[Opening ENTRIES SHOWN section]

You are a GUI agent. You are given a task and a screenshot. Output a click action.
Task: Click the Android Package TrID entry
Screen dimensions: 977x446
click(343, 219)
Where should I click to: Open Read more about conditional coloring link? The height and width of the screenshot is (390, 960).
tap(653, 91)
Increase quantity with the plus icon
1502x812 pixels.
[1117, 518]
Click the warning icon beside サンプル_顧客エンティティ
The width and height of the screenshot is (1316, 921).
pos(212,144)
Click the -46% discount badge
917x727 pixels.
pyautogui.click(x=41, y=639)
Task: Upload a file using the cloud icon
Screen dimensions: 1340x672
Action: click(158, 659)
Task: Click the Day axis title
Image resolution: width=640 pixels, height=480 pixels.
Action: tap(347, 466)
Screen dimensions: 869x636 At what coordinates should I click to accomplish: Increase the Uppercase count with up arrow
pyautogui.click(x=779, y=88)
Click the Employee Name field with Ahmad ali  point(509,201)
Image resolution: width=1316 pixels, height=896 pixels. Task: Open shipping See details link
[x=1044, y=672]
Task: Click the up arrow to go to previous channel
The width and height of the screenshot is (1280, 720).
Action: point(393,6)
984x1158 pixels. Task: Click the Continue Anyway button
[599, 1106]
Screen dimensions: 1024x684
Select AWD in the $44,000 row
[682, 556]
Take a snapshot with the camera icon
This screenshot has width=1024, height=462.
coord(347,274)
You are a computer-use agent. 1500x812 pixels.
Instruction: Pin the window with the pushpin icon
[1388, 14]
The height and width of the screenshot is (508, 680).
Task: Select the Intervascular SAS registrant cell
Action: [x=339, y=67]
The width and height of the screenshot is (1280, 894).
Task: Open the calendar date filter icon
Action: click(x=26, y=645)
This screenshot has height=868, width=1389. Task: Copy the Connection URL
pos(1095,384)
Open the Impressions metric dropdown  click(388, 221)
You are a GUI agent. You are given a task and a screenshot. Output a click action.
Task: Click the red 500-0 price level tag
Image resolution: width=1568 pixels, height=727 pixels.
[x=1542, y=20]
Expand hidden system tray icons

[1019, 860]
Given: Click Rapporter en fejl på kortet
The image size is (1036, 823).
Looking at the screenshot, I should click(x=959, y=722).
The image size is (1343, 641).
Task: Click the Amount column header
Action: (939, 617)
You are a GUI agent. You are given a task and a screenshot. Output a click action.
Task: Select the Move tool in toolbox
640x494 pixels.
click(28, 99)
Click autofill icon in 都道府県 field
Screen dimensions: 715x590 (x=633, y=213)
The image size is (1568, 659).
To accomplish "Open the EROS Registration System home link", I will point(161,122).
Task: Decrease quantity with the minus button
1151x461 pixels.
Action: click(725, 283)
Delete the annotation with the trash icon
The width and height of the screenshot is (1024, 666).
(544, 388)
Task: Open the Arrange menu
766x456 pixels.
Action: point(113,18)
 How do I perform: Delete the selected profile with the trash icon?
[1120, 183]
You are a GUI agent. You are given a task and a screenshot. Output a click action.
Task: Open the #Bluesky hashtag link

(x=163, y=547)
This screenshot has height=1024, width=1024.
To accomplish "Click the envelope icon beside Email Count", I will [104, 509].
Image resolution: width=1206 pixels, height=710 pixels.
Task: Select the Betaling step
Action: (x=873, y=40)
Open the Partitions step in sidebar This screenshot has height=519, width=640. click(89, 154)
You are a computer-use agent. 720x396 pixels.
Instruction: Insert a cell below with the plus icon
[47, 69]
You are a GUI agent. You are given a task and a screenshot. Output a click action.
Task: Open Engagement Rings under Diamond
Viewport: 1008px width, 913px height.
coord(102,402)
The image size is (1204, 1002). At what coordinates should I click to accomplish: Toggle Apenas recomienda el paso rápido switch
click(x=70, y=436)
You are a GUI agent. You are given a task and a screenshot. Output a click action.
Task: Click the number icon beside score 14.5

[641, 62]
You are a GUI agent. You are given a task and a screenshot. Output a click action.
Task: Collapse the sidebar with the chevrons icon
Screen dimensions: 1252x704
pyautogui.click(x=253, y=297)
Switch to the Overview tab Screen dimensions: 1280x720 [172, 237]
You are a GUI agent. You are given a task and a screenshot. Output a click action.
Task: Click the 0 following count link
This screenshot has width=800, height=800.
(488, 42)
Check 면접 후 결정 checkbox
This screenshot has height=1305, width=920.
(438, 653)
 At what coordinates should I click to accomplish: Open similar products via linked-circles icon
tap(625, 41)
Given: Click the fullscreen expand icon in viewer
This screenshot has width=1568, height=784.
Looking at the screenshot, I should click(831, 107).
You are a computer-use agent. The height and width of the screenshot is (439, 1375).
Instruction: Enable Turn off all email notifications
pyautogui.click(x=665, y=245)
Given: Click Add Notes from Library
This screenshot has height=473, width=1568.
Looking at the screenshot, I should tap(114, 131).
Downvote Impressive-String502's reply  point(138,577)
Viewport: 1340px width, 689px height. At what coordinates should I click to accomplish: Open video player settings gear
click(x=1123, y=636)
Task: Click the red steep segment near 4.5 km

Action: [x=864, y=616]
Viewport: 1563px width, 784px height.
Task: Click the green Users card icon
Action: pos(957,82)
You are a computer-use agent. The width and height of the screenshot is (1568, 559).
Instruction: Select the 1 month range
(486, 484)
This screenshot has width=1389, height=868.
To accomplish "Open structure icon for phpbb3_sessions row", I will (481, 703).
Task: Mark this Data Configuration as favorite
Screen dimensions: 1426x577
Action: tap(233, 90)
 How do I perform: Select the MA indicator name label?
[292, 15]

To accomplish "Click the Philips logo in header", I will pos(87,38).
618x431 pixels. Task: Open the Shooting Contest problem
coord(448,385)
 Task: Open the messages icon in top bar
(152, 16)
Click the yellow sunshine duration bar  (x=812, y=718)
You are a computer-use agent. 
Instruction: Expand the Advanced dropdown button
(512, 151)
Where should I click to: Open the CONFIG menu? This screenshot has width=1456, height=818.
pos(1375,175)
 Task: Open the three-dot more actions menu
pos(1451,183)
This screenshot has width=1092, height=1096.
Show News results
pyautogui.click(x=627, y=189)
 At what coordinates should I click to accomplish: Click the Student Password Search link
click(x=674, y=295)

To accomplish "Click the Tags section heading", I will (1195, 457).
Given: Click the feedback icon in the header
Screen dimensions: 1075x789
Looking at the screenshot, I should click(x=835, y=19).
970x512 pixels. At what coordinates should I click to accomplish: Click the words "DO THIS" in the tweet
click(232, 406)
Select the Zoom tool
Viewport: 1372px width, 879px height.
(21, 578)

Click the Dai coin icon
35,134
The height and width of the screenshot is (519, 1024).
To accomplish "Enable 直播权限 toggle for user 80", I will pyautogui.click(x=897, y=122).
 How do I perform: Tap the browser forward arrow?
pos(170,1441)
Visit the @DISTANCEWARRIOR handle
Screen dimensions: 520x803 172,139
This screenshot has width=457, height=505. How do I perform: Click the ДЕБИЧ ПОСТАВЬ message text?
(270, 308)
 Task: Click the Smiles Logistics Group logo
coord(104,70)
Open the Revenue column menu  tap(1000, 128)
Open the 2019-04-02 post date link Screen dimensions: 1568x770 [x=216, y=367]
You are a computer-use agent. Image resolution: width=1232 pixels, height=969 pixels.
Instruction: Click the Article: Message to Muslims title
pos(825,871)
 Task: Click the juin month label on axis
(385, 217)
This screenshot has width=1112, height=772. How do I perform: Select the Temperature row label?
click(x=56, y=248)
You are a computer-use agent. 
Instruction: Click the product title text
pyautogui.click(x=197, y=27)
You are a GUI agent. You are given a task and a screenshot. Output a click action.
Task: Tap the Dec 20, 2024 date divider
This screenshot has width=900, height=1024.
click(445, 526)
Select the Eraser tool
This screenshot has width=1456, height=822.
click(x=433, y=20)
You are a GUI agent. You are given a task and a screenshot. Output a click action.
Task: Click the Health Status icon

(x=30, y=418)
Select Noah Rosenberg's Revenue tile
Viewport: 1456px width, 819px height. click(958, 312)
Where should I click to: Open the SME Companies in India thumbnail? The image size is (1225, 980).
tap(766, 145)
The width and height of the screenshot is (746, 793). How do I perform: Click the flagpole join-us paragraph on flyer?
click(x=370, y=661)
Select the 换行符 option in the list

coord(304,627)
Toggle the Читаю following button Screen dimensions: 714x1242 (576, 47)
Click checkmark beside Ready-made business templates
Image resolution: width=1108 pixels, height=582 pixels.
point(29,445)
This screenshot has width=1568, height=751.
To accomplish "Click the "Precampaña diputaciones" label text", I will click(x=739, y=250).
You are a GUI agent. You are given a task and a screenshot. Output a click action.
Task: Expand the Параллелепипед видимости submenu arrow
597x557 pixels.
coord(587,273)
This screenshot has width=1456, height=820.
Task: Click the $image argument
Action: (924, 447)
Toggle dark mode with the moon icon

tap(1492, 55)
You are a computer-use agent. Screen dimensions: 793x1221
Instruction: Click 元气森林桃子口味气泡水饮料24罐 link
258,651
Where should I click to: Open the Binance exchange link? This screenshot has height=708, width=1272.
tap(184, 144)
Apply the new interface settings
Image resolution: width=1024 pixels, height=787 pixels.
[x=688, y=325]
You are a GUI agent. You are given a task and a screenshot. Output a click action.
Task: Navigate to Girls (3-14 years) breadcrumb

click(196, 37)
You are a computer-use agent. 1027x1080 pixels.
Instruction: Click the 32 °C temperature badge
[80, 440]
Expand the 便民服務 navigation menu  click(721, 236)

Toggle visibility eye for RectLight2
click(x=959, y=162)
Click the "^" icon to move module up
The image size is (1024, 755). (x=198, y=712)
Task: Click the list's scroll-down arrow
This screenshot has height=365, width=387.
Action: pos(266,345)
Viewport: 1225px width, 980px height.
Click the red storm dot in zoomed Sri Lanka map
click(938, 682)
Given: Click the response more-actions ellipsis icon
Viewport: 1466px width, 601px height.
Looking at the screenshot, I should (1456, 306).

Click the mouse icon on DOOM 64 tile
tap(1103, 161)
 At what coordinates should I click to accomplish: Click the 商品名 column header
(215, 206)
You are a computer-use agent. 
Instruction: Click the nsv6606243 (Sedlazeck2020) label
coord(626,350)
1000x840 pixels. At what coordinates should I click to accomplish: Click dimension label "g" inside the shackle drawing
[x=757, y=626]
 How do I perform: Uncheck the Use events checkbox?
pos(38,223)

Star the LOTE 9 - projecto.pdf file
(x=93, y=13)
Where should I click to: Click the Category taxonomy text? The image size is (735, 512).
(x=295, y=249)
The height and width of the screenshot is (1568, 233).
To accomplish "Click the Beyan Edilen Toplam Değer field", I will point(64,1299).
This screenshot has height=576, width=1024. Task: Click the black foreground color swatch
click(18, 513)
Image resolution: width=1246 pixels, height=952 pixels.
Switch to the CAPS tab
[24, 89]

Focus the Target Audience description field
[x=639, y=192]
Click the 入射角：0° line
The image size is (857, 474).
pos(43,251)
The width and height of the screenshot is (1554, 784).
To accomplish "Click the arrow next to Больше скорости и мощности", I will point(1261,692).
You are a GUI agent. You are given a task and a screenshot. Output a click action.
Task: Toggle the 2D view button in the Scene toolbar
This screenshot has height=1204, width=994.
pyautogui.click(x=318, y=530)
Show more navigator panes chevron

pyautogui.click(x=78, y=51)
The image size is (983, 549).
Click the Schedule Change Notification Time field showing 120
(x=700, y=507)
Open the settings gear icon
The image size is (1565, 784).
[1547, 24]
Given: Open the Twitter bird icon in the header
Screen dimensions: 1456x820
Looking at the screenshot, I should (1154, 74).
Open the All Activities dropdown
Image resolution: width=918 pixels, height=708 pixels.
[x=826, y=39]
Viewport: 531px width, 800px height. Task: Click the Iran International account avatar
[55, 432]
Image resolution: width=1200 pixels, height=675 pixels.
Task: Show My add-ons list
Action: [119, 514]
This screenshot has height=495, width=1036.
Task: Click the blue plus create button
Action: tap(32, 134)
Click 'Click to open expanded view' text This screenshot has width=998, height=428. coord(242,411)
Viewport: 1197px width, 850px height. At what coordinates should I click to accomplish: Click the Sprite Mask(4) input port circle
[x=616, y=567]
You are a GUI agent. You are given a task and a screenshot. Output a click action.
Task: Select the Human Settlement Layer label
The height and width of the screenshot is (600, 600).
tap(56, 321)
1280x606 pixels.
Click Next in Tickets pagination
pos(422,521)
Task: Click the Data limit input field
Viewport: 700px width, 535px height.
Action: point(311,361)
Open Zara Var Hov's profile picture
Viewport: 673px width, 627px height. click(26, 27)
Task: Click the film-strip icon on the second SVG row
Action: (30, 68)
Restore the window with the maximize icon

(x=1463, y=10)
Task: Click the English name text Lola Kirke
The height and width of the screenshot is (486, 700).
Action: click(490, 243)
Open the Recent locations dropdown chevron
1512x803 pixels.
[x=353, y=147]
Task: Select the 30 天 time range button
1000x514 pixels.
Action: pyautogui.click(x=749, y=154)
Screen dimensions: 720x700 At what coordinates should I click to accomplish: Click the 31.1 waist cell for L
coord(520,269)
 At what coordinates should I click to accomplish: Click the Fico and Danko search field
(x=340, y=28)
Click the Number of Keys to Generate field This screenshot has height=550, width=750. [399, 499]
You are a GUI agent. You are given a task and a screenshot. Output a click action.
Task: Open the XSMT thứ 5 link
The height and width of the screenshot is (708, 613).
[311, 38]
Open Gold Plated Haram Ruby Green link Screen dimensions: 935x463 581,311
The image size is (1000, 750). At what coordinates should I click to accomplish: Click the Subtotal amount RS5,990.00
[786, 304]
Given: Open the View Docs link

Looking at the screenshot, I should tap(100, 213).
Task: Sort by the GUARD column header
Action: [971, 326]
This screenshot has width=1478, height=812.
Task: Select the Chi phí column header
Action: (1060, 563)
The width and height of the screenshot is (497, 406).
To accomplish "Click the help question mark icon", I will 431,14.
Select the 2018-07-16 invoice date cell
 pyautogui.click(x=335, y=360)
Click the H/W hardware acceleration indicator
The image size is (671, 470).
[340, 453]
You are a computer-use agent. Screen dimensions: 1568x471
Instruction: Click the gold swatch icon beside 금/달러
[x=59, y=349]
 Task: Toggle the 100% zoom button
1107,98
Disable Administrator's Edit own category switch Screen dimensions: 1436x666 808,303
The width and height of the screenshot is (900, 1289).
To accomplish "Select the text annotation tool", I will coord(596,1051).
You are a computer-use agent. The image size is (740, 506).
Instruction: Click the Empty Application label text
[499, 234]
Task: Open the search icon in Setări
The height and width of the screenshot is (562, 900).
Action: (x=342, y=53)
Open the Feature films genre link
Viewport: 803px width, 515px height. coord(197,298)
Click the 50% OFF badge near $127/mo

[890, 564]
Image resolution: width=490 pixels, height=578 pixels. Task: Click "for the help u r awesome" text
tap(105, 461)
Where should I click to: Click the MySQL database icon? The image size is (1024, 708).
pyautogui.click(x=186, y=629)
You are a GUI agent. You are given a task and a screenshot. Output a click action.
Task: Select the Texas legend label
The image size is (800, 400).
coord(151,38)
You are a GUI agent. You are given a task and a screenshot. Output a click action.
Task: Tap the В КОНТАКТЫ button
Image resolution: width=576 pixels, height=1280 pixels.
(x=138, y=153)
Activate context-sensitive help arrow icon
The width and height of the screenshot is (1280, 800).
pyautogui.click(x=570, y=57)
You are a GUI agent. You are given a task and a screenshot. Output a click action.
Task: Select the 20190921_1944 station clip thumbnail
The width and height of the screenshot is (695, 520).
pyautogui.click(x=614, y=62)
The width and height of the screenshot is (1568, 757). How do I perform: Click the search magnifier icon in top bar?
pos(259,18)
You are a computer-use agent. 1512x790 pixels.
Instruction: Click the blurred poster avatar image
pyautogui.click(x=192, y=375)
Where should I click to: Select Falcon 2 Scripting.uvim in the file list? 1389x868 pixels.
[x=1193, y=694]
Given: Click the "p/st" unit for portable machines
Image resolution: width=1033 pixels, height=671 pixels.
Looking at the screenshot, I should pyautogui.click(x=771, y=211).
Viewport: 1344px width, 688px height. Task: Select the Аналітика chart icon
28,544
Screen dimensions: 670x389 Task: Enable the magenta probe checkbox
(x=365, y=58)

[Closing ENTRIES SHOWN section]

Only the lines holding the string "annotation" are needed; copy each of them from the material above.

Delete the annotation with the trash icon
To accomplish "Select the text annotation tool", I will coord(596,1051).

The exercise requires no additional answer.